Testo riportato:
▬▬▬▬▬▬

Gnuccio come al solito ha individuato il punto nodale del problema e cioè
quello della gestione dei dati e quindi il problema della privacy digitale
che ci sta tanto a cuore qui su aclab.
In realtà il problema è proprio quello della moneta che si paga - a
prescindere dal fatto che si possa urlare che questi servizi sono gratuiti,
infatti essi poi si pagano in termini di dati concessi - 
Se voglio poter usufruire di un servizio sono costretto a fornire dei dati
al provider che me lo mette a disposizione.
Già oggi non è possibile navigare in rete senza dire in qualche modo chi
sei, oltre al nome ed al cognome poi ci sono tutta una serie di strumenti
che ci rendono la navigazione trasparente; perché mai dovrei ancora una
volta dire ad altri chi sono e cosa faccio solo per poter utilizzare un
servizio? Io sono del parere che sia meglio avere il tool che mi serve
nella mia macchina ed utilizzarlo quando e come voglio.

▬▬▬▬▬▬

Dati forniti:

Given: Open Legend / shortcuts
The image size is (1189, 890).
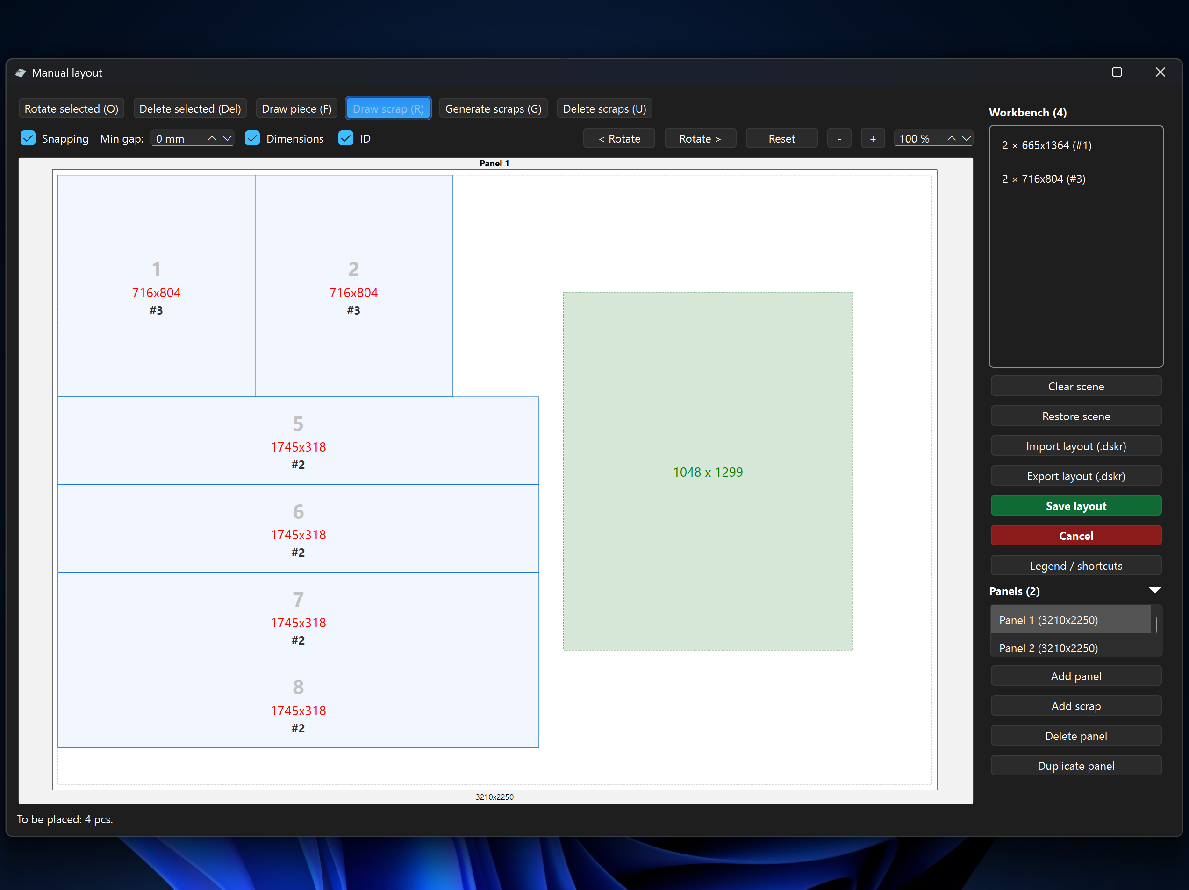Looking at the screenshot, I should 1075,565.
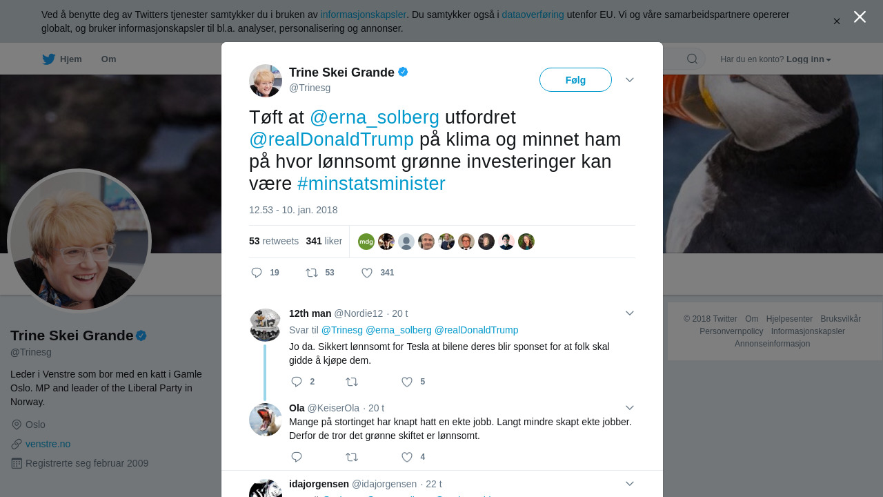
Task: Open the #minstatsminister hashtag
Action: (x=371, y=184)
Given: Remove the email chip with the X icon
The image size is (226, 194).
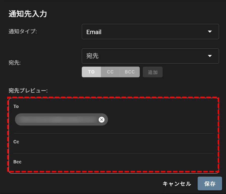Looking at the screenshot, I should tap(102, 120).
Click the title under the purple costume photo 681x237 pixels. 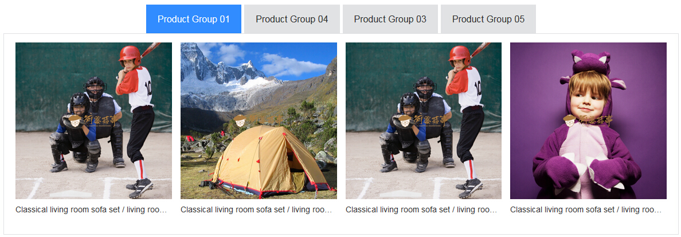tap(586, 209)
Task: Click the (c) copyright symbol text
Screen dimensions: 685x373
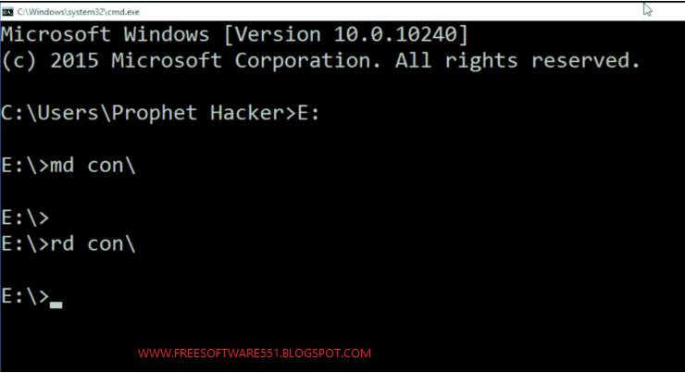Action: (x=19, y=61)
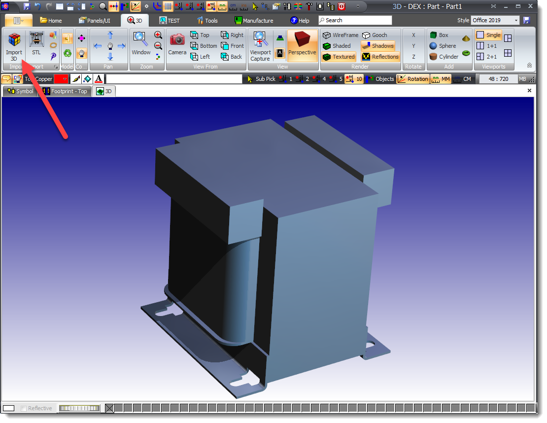Pan the view up using up arrow
Screen dimensions: 547x423
(110, 35)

▬▬▬▬▬▬

Breve quesito: Secondo il testo riportato, in che modo si pagano in realtà i servizi definiti gratuiti?

Esercizio svolto: Si pagano in termini di dati concessi.